_TASK PROMPT_
Please write out all of the data below exactly, without including the pictures.

_EXTRACTED RECORDS_
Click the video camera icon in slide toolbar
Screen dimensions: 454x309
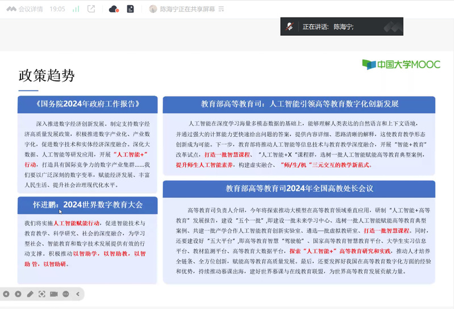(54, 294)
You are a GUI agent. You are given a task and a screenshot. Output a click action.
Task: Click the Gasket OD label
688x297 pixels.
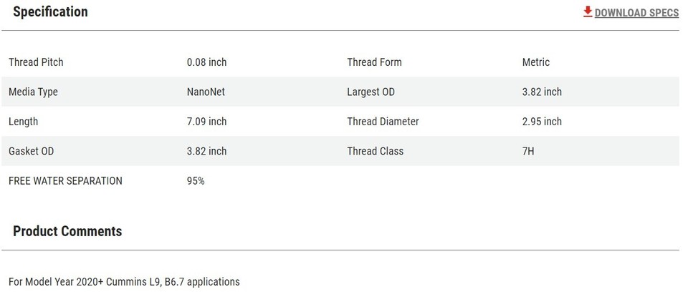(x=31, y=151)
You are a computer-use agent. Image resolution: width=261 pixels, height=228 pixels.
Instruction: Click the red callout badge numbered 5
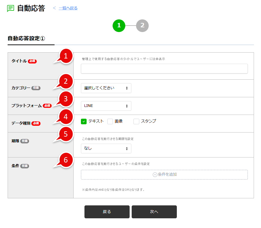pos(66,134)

_OUTPUT OF THE EXERCISE_
Click the video camera icon in slide toolbar
Screen dimensions: 454x309
(54, 294)
You are a GUI agent. You are given a task and a screenshot. Output a click action.
Task: Click the Gasket OD label
688x297 pixels.
(x=31, y=151)
You are a computer-use agent. Image resolution: width=261 pixels, height=228 pixels.
Instruction: Click the red callout badge numbered 5
pos(66,134)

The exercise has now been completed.